Even if AI is currently an asymmetric threat, defenders don’t have anything to fear, Fayyaz Makhani, leader, professional services, global compliance, and risk at SecureTrust, tells CSO. “AI has been around in various forms for several years now. Decades, even,” he says. “I think starting last year when it came to the forefront…it became really scary because it’s new.”

“We don’t need to be afraid of AI. We can look at it in a couple of different ways, and if we look at it as tools and as support for whatever it is we do, whether it’s on the white side or the not-so-white side of cybersecurity. I think either way, we all have the ability to utilize artificial intelligence in many different ways.”

AI threats defenders will face

Although it’s hard to foresee the types of threats defenders will face as AI technology takes hold, the ability of attackers to generate synthetic content at scale is one top concern. “The ability to synthetically generate new or seemingly real content will be very interesting. If you take an example from something that happens at the nation-state level where if a nation-state attacker is trying to build up an online presence for a series of accounts to make it look like they’re real, there’s a whole process,” Morgan says.

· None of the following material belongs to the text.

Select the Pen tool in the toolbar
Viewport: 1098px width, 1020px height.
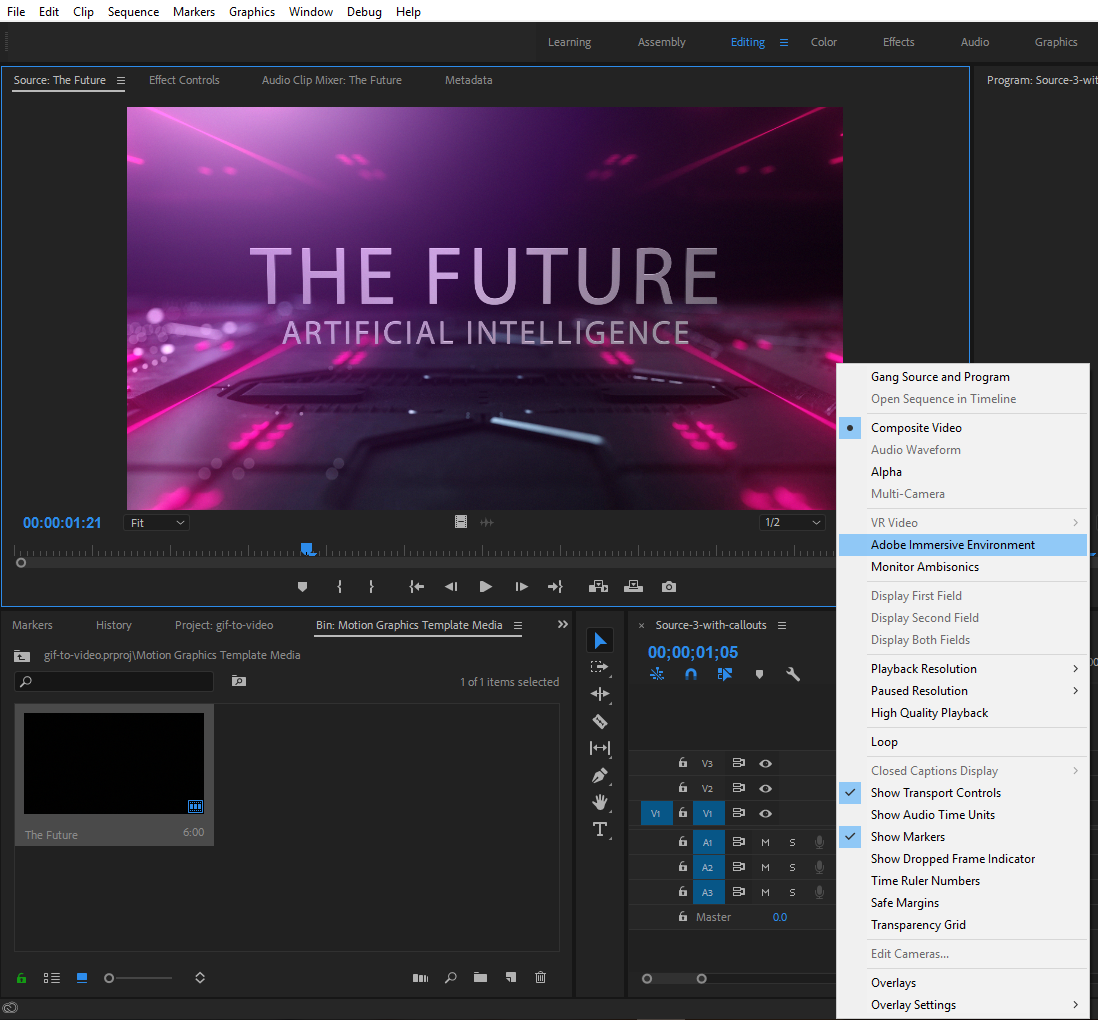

“You create a new account, put a bunch of content in it, and make it interact. And often, [threat actors] used to have people do this for years, building up these identities online. It seemed like real people, and it took a lot of human time and effort to synthetically create those things and age them over these time periods. Well, the content generation of that with ChatGPT can do all of that for you. Now, it’s just writing some code to automate the processing. It’s changing the landscape for what attackers can do on a volume level.”

When it comes to the most frequent malicious AI use case attackers currently employ, improving the language of phishing emails, cyber defenders are quickly rising to that challenge. “The phishing example is a great example of a technology that works on both sides,” Makhani says. “So, the nefarious users use AI, ChatGPT, or other generative models to create better phishing emails. But on the flip side of that, the tools that we are building incorporate many similar technologies to detect the patterns in these phishing emails or other types of spam.”

“AI will make it somewhat easier for attackers to make better phishing attacks, but it will also inevitably make defenses stronger,” Morgan says.

Careful implementation of AI technologies is needed

Could AI technology, which is fast-moving, complex, and often opaque in its operations, pose liabilities for cyber defenders if not carefully implemented? A growing number of companies including Samsung, Apple, Spotify, Verizon, and Amazon are limiting employee use of ChatGPT to avoid one such liability: the disclosure of sensitive customer or corporate data.

Questions surrounding cybersecurity practices by organizations have only heightened since the SEC in late October charged SolarWinds and its CISO for fraud and internal control failures relating to allegedly known cybersecurity risks and vulnerabilities, a development that has stirred intense debate within the information security community. “There will be new attacks that come out involving AI that I don’t think you can hope to or reasonably prosecute someone for not being defensive because they may be brand new,” Phylum’s Morgan says.

Axonius’ Trauner believes the industry is already proactive in monitoring AI risks and liabilities. “You can tell that the security industry has paid very careful attention to the risk and liability here just by looking at a bunch of frameworks that have come out. There is already the OWASP Top 10 for Large Language Model Applications. NIST published its Artificial Intelligence Risk Management Framework. There was the Biden executive order.”

But the bottom line is AI is advancing so quickly that all bets are off in terms of how both attackers and defenders will deploy it over the next few years. “The one thing I will say about this technology, which is different from a lot of other ones that I’ve experienced personally, the rate of advancement is unique,” Trauner says. “I have not seen anything advance quite this quickly.”